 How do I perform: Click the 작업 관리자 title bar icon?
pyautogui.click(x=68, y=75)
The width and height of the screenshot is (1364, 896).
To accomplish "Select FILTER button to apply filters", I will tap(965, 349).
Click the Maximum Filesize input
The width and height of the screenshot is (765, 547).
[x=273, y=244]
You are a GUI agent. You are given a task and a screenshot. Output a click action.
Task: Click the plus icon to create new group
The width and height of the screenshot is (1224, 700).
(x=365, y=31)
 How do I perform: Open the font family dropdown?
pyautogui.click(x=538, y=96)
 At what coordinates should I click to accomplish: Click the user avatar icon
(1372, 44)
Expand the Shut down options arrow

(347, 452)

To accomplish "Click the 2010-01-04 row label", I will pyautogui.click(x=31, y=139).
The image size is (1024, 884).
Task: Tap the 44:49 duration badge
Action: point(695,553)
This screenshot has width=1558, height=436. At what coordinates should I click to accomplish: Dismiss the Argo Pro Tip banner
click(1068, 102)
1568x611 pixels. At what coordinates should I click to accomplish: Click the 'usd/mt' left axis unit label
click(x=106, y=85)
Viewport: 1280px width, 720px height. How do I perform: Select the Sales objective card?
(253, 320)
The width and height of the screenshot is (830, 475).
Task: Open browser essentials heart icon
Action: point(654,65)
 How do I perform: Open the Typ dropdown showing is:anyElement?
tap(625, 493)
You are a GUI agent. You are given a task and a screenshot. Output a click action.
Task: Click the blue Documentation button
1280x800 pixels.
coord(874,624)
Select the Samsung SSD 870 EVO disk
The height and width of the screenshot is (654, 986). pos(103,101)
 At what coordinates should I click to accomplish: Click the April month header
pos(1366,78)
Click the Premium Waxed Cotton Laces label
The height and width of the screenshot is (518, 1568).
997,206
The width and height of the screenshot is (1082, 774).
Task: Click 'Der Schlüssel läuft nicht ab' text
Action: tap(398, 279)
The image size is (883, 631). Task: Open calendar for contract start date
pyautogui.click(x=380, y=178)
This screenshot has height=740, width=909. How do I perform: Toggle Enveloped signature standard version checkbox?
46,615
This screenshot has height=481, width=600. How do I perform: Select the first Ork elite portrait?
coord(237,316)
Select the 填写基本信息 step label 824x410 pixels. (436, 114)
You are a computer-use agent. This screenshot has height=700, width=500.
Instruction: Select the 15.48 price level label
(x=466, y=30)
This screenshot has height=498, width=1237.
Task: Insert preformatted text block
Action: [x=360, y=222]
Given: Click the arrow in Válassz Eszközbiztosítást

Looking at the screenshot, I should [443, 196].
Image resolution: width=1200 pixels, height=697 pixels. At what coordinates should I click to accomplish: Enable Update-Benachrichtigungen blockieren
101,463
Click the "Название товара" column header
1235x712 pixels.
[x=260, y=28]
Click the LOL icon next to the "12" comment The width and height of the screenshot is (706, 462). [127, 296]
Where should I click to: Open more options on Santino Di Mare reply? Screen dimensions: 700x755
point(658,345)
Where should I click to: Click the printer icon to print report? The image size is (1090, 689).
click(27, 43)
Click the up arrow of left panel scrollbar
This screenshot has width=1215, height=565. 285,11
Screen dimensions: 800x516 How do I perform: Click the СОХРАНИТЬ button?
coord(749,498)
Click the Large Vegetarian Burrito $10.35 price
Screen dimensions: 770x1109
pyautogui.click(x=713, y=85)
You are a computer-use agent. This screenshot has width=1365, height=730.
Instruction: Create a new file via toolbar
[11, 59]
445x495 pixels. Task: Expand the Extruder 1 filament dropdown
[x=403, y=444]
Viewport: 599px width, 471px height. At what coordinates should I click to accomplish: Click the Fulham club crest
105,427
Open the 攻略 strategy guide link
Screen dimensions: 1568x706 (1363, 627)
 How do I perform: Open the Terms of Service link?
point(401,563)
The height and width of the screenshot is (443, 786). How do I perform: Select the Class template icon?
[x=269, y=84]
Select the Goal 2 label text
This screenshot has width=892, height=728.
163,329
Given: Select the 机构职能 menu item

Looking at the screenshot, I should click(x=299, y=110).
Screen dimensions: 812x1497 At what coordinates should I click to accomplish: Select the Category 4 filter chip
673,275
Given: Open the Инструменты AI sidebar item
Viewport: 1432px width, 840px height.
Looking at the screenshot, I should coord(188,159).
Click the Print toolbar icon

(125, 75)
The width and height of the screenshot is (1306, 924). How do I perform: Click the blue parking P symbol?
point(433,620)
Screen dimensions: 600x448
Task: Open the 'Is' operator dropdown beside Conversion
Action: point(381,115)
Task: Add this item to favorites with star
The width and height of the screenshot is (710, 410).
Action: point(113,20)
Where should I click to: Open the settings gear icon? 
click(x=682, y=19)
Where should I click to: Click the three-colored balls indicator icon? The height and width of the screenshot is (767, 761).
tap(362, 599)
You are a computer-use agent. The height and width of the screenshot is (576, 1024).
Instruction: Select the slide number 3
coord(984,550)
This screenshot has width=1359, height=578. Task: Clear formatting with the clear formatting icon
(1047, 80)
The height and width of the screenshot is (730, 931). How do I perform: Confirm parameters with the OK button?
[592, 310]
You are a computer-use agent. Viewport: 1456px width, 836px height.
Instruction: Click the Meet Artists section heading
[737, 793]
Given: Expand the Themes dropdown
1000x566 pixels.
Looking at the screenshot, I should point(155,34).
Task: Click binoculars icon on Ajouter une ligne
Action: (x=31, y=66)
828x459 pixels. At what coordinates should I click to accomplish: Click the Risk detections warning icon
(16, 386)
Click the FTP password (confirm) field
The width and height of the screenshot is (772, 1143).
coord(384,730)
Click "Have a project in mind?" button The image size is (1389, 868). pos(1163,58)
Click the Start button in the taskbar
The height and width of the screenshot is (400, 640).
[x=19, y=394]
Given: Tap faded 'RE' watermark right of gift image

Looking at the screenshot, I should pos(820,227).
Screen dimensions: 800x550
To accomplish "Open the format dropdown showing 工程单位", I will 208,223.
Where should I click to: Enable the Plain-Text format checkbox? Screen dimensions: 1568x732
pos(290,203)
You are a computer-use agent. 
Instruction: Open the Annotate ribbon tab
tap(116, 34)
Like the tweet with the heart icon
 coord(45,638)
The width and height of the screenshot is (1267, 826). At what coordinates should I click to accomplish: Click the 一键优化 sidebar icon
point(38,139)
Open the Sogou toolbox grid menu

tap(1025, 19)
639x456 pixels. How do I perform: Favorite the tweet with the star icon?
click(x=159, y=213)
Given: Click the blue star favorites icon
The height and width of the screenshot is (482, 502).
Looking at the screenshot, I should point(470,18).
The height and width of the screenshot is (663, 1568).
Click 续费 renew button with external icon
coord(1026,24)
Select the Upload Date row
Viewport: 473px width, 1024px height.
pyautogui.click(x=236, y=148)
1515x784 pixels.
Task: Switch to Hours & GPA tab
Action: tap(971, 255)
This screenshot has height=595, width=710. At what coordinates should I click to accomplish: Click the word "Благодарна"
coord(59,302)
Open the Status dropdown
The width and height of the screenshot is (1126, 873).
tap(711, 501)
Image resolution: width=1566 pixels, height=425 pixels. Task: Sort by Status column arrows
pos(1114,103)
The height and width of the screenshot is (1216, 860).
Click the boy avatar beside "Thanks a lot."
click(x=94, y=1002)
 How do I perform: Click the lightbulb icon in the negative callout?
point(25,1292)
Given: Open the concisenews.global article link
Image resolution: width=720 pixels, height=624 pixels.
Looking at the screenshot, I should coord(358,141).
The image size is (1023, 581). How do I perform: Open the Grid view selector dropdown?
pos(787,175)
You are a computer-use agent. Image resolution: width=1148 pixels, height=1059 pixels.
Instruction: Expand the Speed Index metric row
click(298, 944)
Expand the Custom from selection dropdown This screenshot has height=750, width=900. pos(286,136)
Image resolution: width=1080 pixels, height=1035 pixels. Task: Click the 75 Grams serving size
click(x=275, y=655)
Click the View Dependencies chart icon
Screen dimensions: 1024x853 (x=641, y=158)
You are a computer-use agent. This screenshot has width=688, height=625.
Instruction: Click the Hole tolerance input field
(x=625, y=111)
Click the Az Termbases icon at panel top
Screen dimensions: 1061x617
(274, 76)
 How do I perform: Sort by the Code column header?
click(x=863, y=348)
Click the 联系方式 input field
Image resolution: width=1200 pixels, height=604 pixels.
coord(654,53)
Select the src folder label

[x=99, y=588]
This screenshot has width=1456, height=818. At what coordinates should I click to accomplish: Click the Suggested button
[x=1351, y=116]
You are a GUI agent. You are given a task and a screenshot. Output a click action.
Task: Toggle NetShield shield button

→ What is being asked
Using the listing above, show each line holding the string "favorites".

→ Solution
Task: Add this item to favorites with star
Given: Click the blue star favorites icon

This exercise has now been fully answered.